[EXERCISE DIRECTIONS]
Reproduce the material below word for word, leaving out the pictures.

[ITEMS]
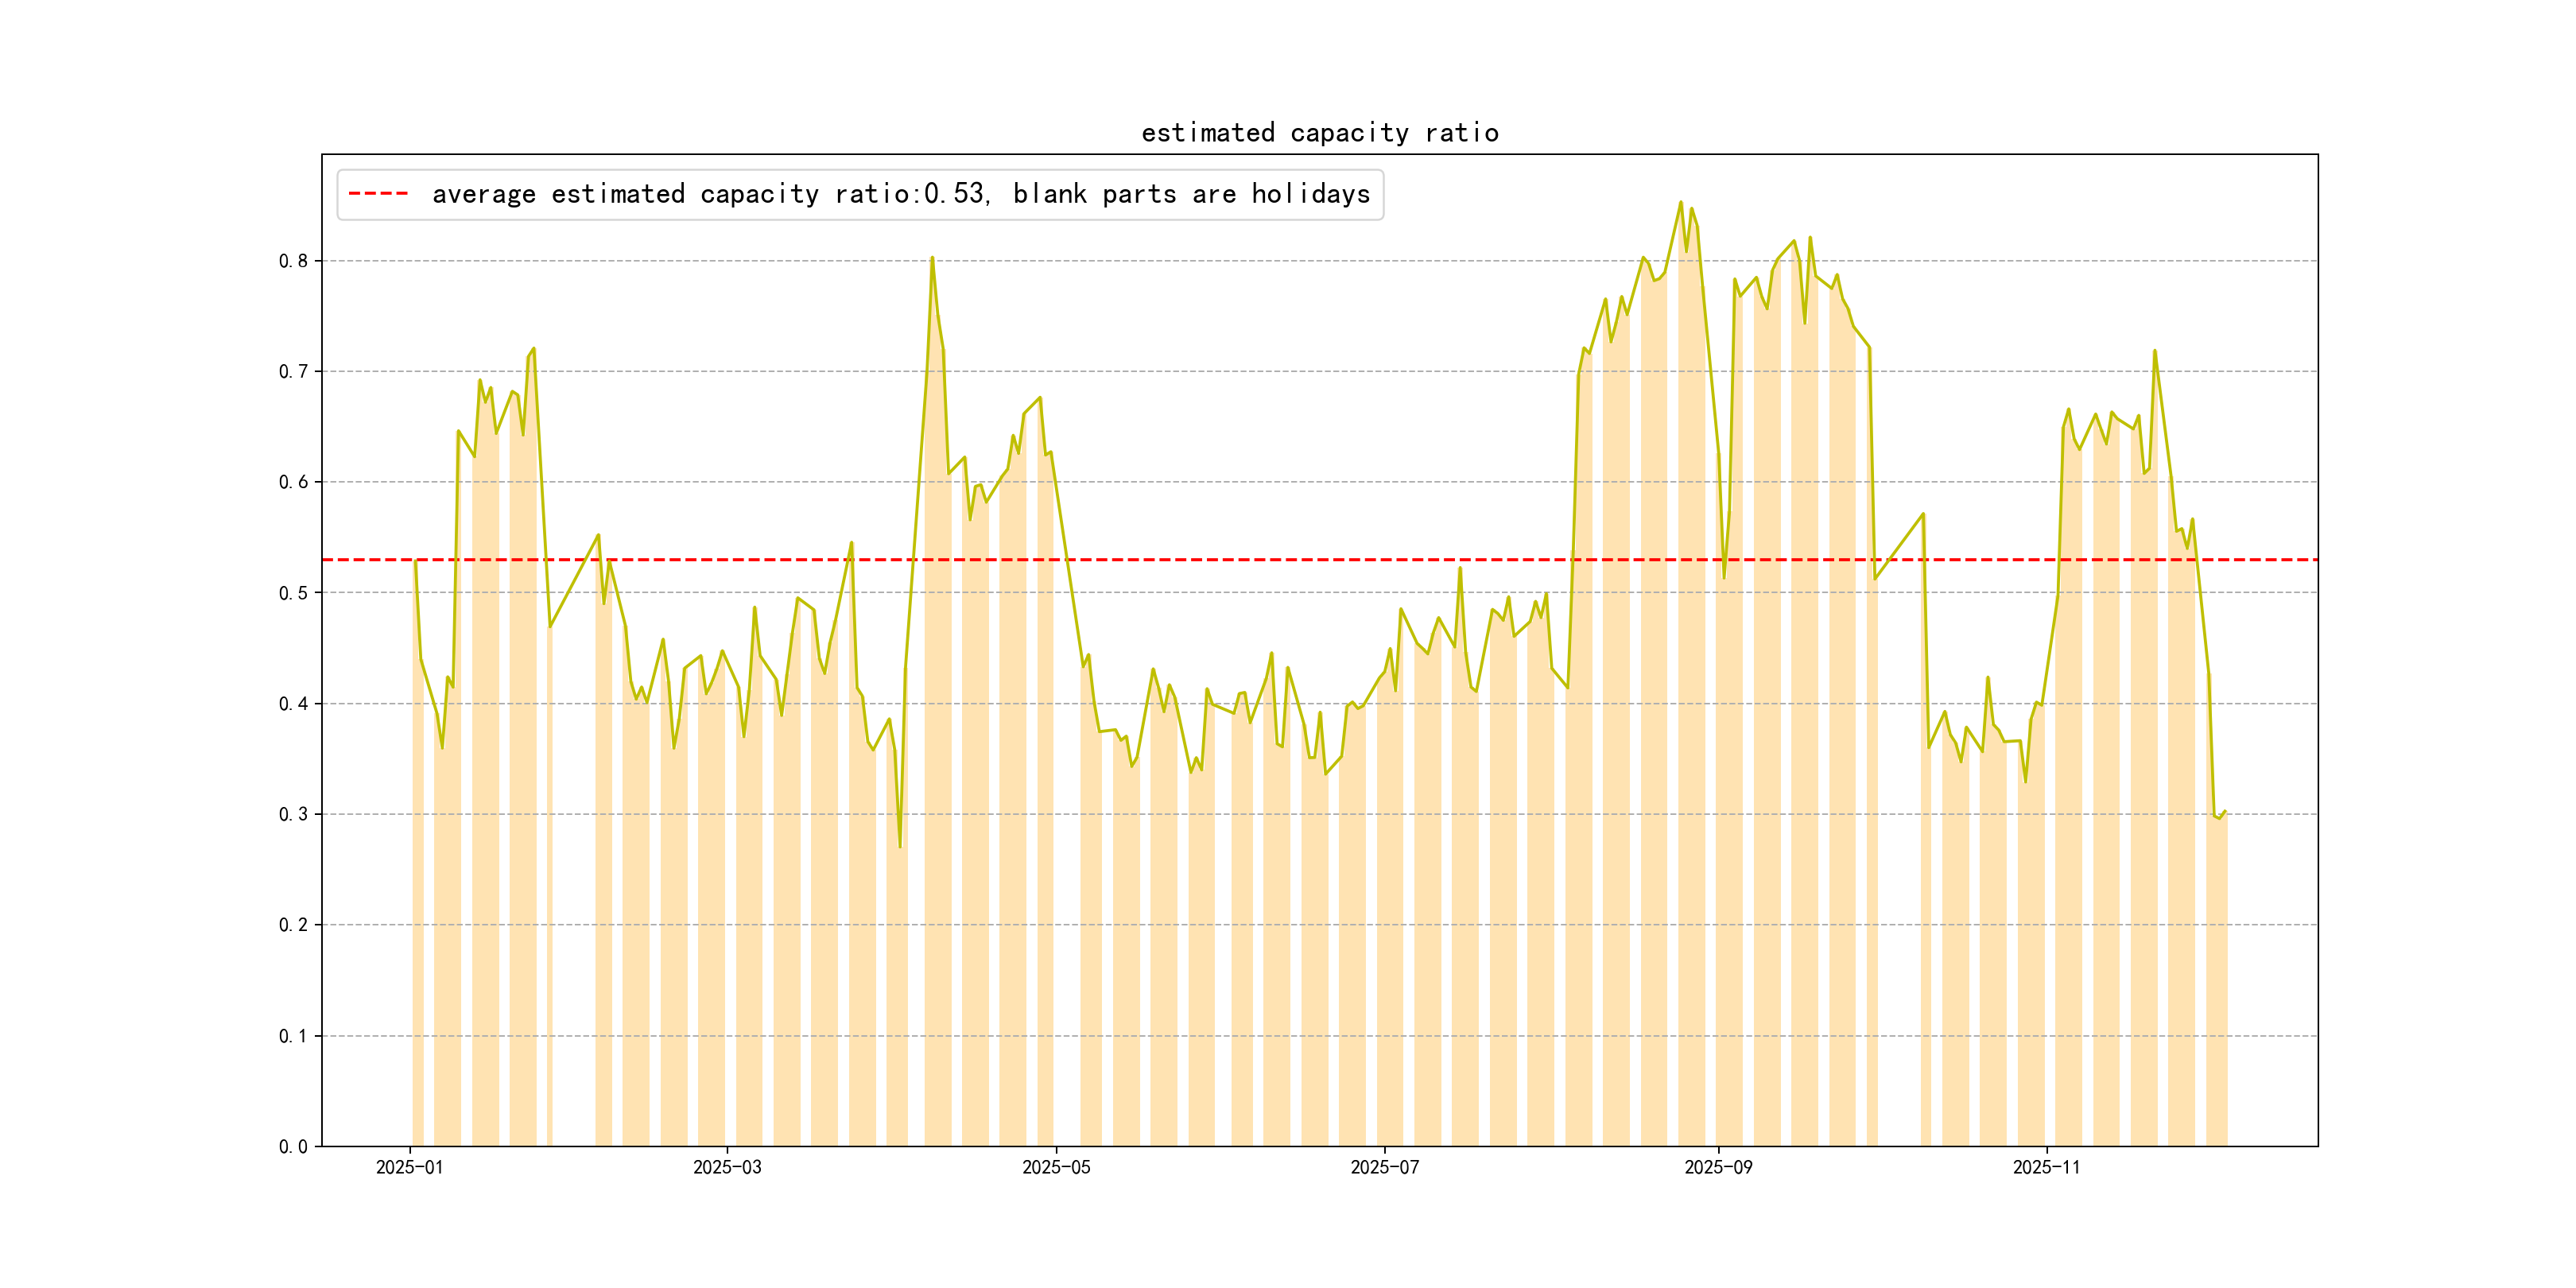Click the 2025-05 x-axis label
This screenshot has width=2576, height=1288.
pyautogui.click(x=1056, y=1167)
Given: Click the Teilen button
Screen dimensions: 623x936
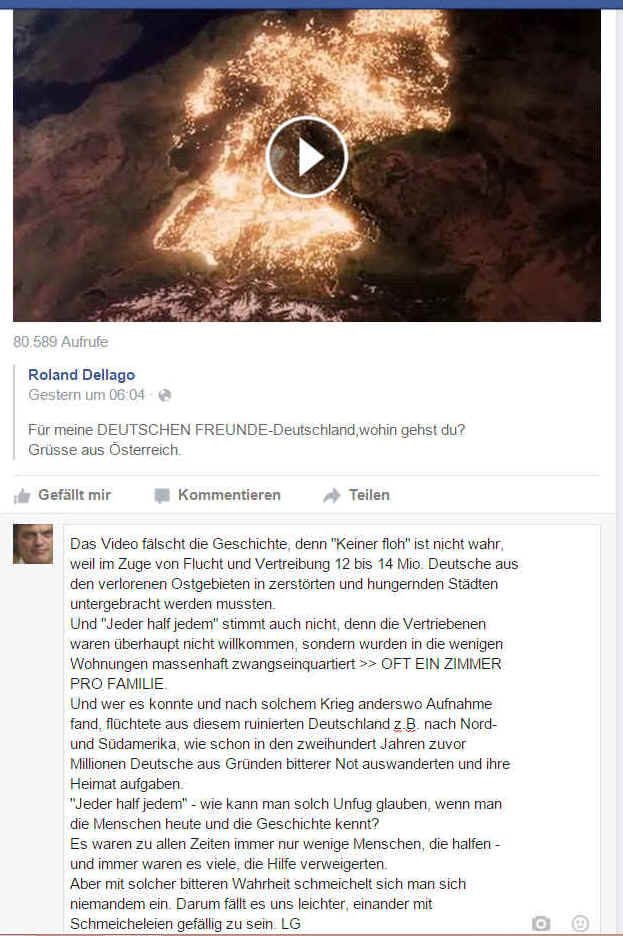Looking at the screenshot, I should 356,495.
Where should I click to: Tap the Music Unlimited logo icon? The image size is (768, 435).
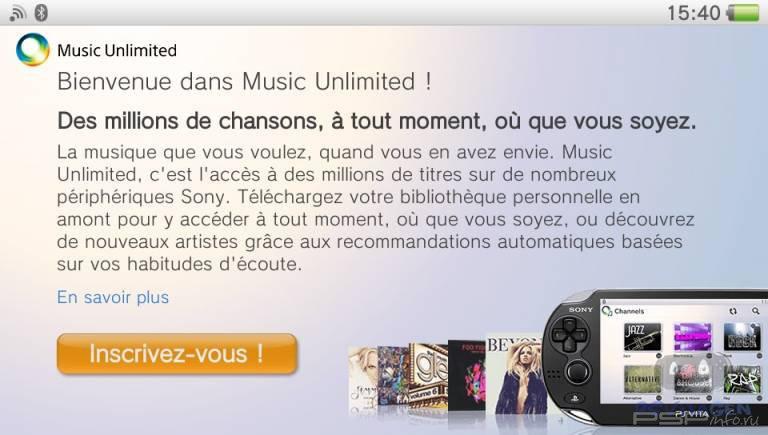[33, 49]
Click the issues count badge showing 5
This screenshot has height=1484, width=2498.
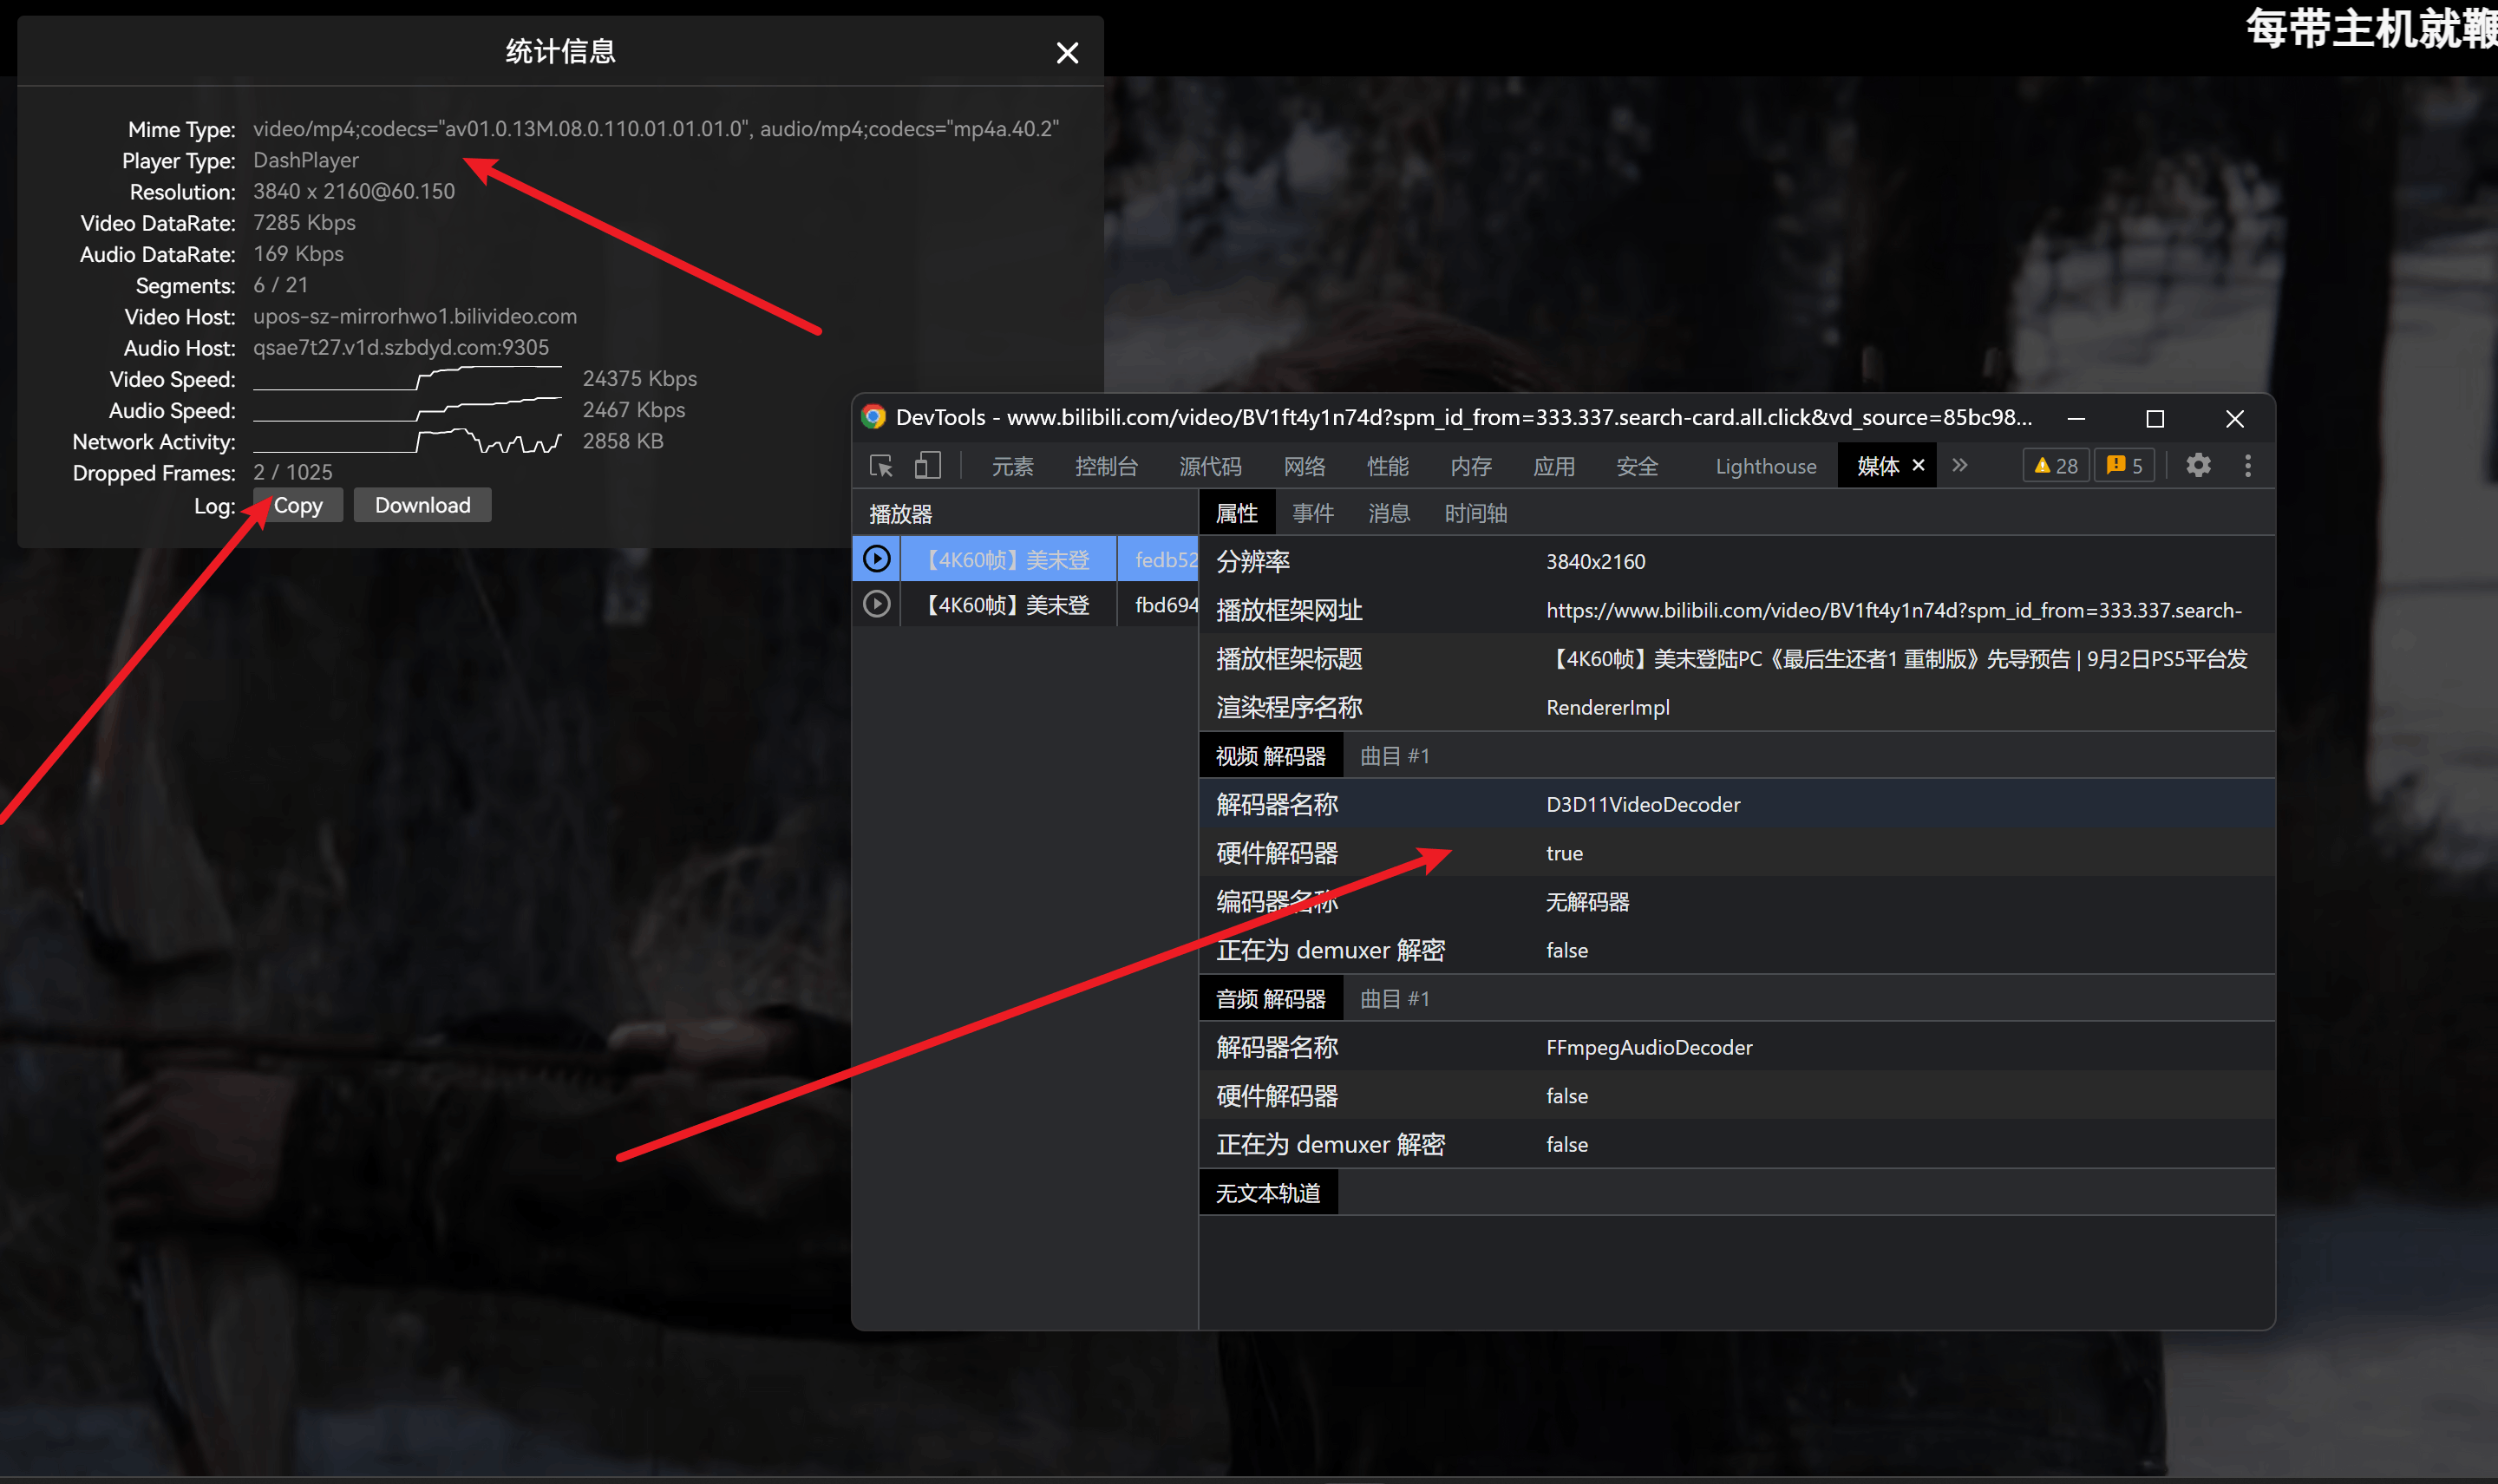[2125, 466]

[ANSWER BELOW]
Click the 2025-05 x-axis label
This screenshot has width=2576, height=1288.
pyautogui.click(x=1056, y=1167)
Given: Click the Teilen button
Screen dimensions: 623x936
Looking at the screenshot, I should 356,495.
Where should I click to: Tap the Music Unlimited logo icon? The image size is (768, 435).
[33, 49]
Click the issues count badge showing 5
This screenshot has height=1484, width=2498.
[2125, 466]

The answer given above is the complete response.